A newborn screening test will be carried out in the first week of your baby’s life to check for four metabolic disorders, and one disorder that affects the thyroid gland.

What are metabolic disorders?

Metabolic disorders are inherited by a child from the father’s or mother’s genes and they affect the way the body converts food and nutrients. Without early screening and diagnosis, these disorders can cause serious illness and even death.

What does screening involve?

Your baby’s blood will be taken for a Newborn Screening Test for Inherited Metabolic Disorders. This test is sometimes also referred to as the Guthrie Test or the heel prick test. The midwife, doctor or Public Health Nurse will prick your baby’s heel with a small needle. The blood will be collected onto a special card which is then sent to the lab for testing.

When is the test carried out?

The Guthrie test must be done within 72 to120 hours after birth.

How do I prepare my baby for the test?

If your baby is being breastfed, make sure he’s taken sufficient milk before the test starts.

Who will carry out the test?

Depending on whether you’re at home or in hospital, the test may be carried out in the hospital where your baby was born, by your midwife or Public Health Nurse at home or by your GP.

When will the results be available?

The results of your baby’s test will be made available within two weeks.

What problems can these disorders cause?

Phenylketonuria (PKU)

• What is it? PKU affects the way your body processes an amino acid called phenylalanine. Phenylalanine is a building block in milk proteins which cannot be digested by the baby with PKU.
• What can it cause? Severe mental retardation.
• How is it treated? With a PKU free special diet that needs to be introduced by the time your baby is three weeks old.

Galactosaemia

• What is it? In the body, a sugar found in milk called lactose is changed into galactose and glucose. In galctosaemia, galactose cannot be broken down.
• What can it cause? The high levels can cause brain and liver damage and other health problems.
• How is it treated? If detected early the condition can be prevented using soya milk formula and following a special diet.

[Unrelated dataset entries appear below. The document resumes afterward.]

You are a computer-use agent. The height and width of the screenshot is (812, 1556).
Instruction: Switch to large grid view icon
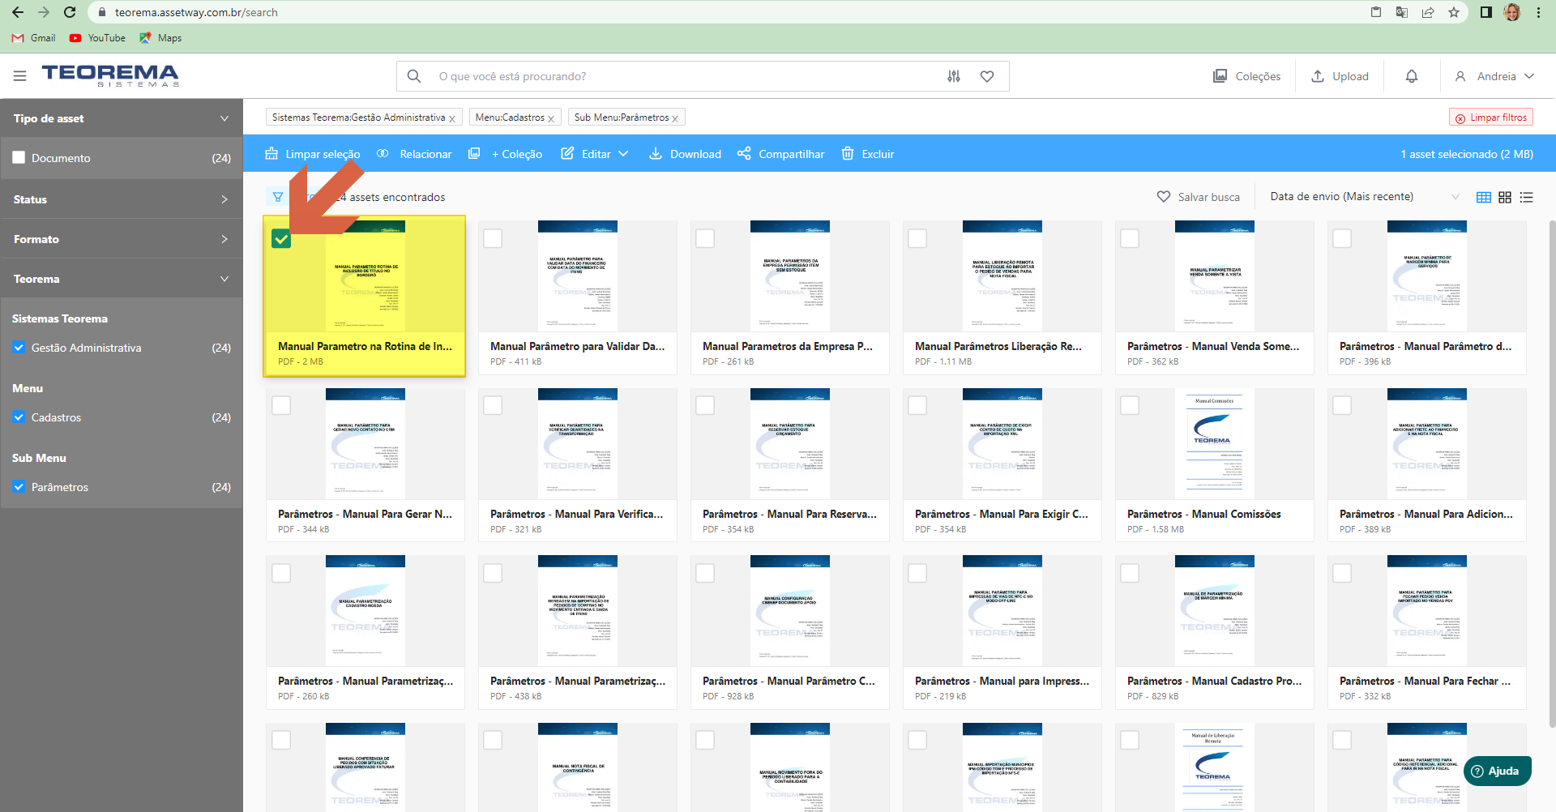tap(1505, 197)
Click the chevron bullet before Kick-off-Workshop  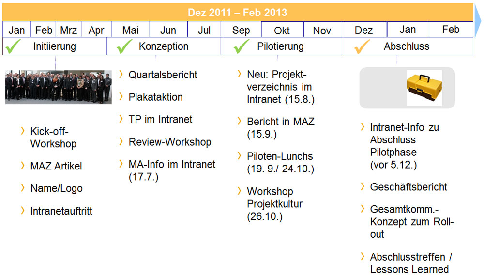23,131

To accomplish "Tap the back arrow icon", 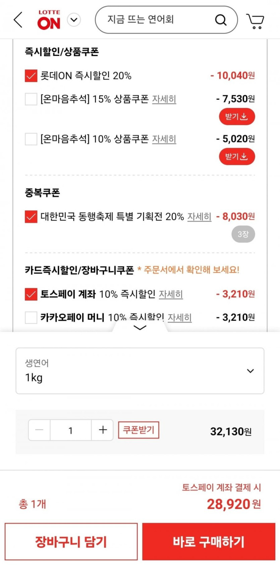I will coord(18,20).
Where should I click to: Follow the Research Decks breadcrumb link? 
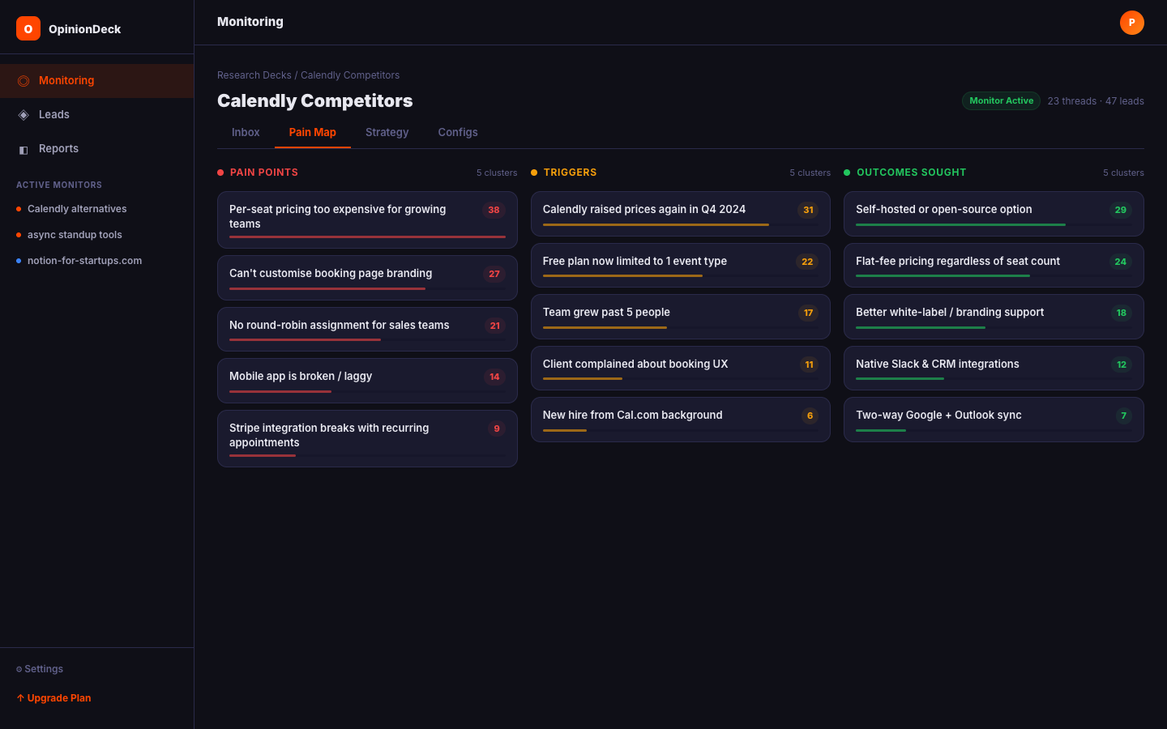click(254, 75)
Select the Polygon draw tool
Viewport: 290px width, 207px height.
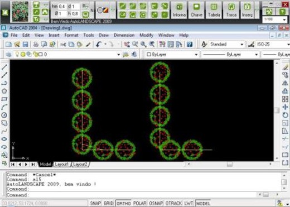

Maple Syrup Urine Disease (MSUD)

• What is it? Babies with MSUD cannot break down, or metabolise the amino acids leucine, isoleucine and valine. The disease is called Maple Syrup Urine Disease because urine from affected babies smells like maple syrup.
• What can it cause? If left untreated, severe neurological damage will result and in some cases babies may die in the first few weeks of life.
• How is it treated? A special diet is required for life.

Homocystinuria

• What is it? This condition is usually caused by a defective enzyme called cystathionine synthetase, which is needed to properly digest the amino acid methionine.
• What can it cause? Left untreated, homocystinuria causes mental retardation and a range of other serious health problems.
• How is it treated? It can be treated successfully by changing the baby to a milk formula that does not contain methionine. Treatment may also include large doses of Vitamin B6.

Hypothyroidism

• What is it? Babies who have congenital hypothyroidism are born with low levels of the thyroid hormone. This is due to the baby’s thyroid gland making very little of the hormone or even none at all.
• What can it cause? If the problem is not treated, mental retardation will result.
• How is it treated? If treatment with extra thyroid hormone is started early, children with congenital hypothyroidism grow and develop normally.